80/20 Rule Is Everywhere

This past weekend I attended a conference for CPAs. Among all the great speakers was Perry Marshall, author of bestseller book “80/20 Sales and Marketing”.

Who is Perry Marshall?

Entrepreneur Magazine says, “Perry Marshall is the number-one author and world’s most-quoted consultant on Google Advertising. He has helped over 100,000 advertisers save literally billions of dollars in AdWords stupidity tax.”

I have always been fascinated with the power of predictive analytics. I wouldn’t call myself a numbers geek, but I like to look for the story behind the numbers.
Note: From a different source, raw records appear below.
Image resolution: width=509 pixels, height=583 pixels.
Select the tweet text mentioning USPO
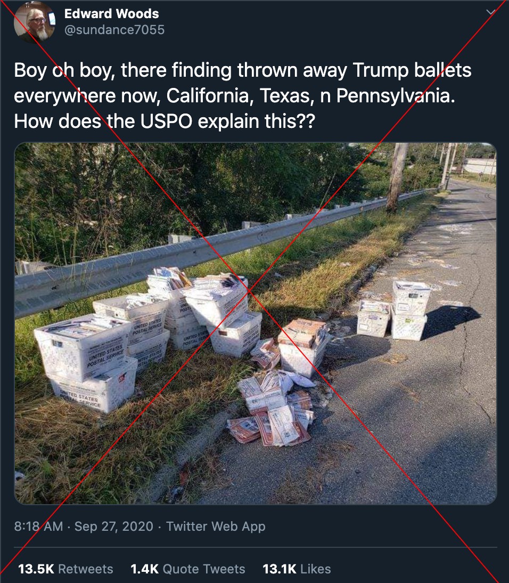pyautogui.click(x=243, y=95)
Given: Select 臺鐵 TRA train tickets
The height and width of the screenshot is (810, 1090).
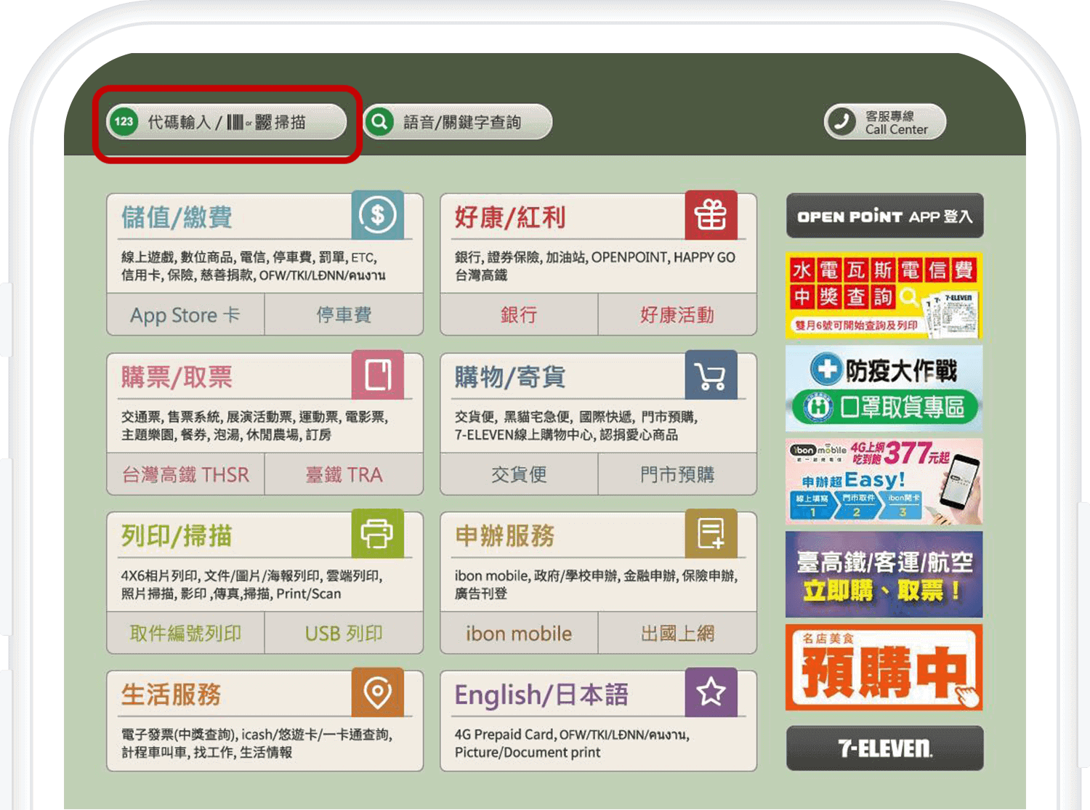Looking at the screenshot, I should [x=344, y=474].
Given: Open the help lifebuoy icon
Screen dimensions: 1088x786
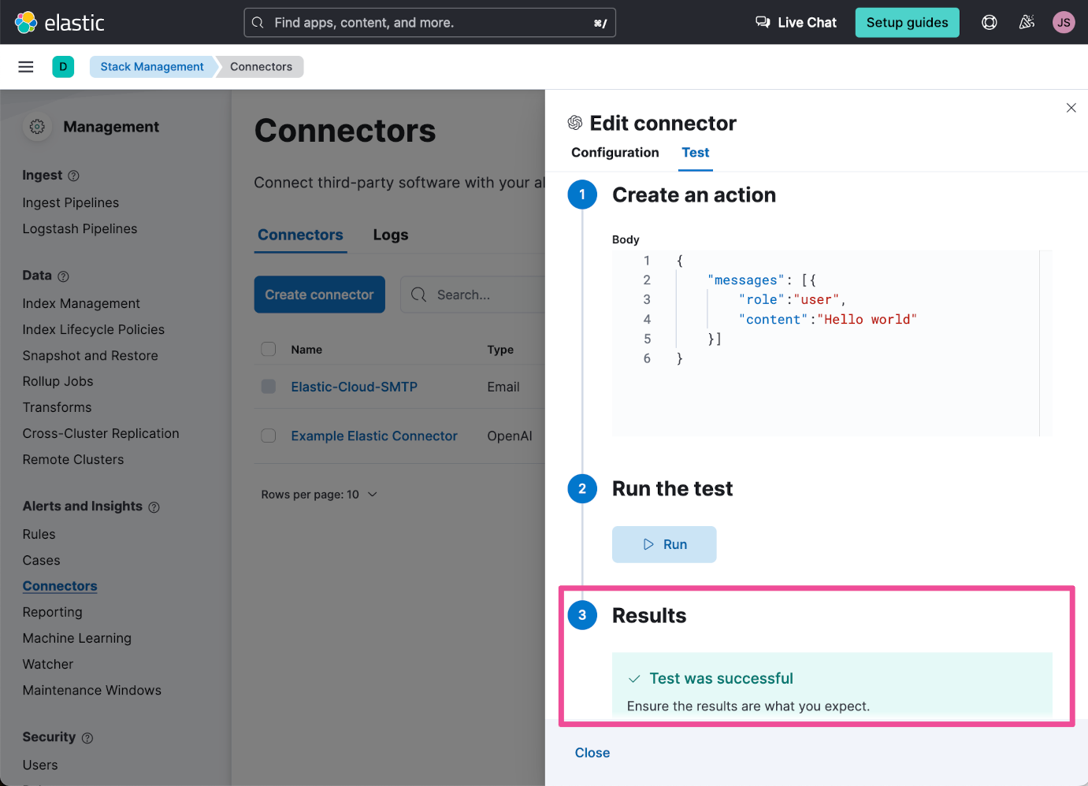Looking at the screenshot, I should tap(989, 23).
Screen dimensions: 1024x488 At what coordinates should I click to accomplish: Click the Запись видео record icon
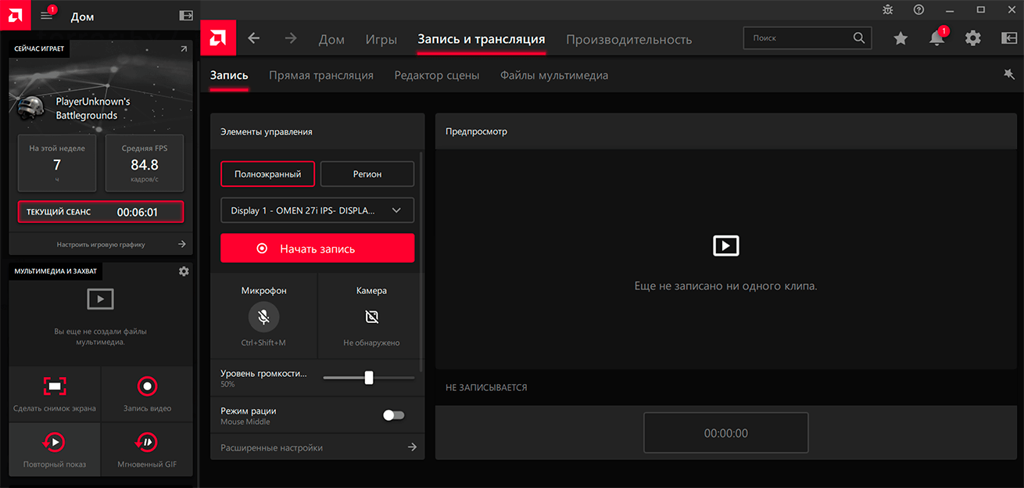coord(147,386)
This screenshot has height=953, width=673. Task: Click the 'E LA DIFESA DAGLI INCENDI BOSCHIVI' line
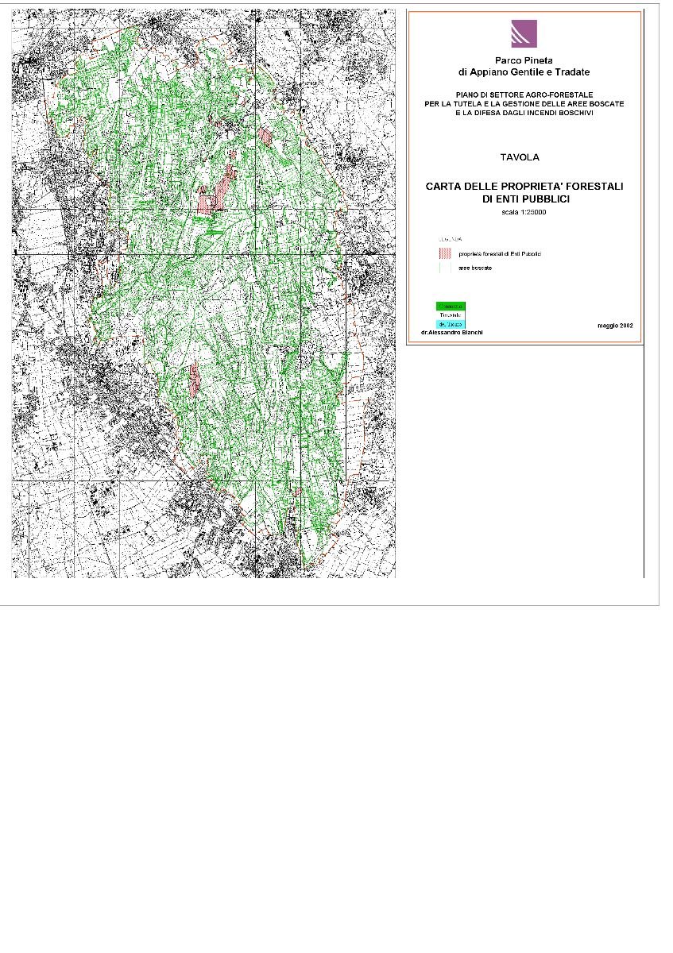coord(524,113)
So naturally I was pleased to see Perry on stage talking about his book the “80/20 Sales and Marketing”. I was interested to see how he applies this age-old principle to the art of marketing.

I’ve been aware of this 80/20 rule for a while now; I even looked at some of my own data-sets to “verify” if it applies to me as well. Still, I haven’t really used this principle in my own decision making process. It is too easy to get busy with the familiar day-to-day tasks instead of identifying those ones that are really important and focusing more on those tasks.

During his presentation, Perry demonstrated how the Pareto Principle applies to wealth distribution, talent distribution among people, client value distribution, etc. 80/20 applies to pretty much everything that you can measure.

To use Perry’s own words “Pure 80/20 is depressingly Darwinian, especially when you are on the bottom”. It does seem unfair why roughly 80% of the wealth should belong to 20% of the people. Politicians tried to “fix” this with various legislations, so far it hasn’t worked.


The good news is that charity is turning 80/20 upside down. Those of us who have more (if you are reading this post using the internet, you have more…) have the privilege of helping others. Generosity starts with me and you, not them…

My personal plan is to star applying this principle in my own life. I think it will be beneficial to me to apply this Pareto rule of thumb when prioritizing tasks.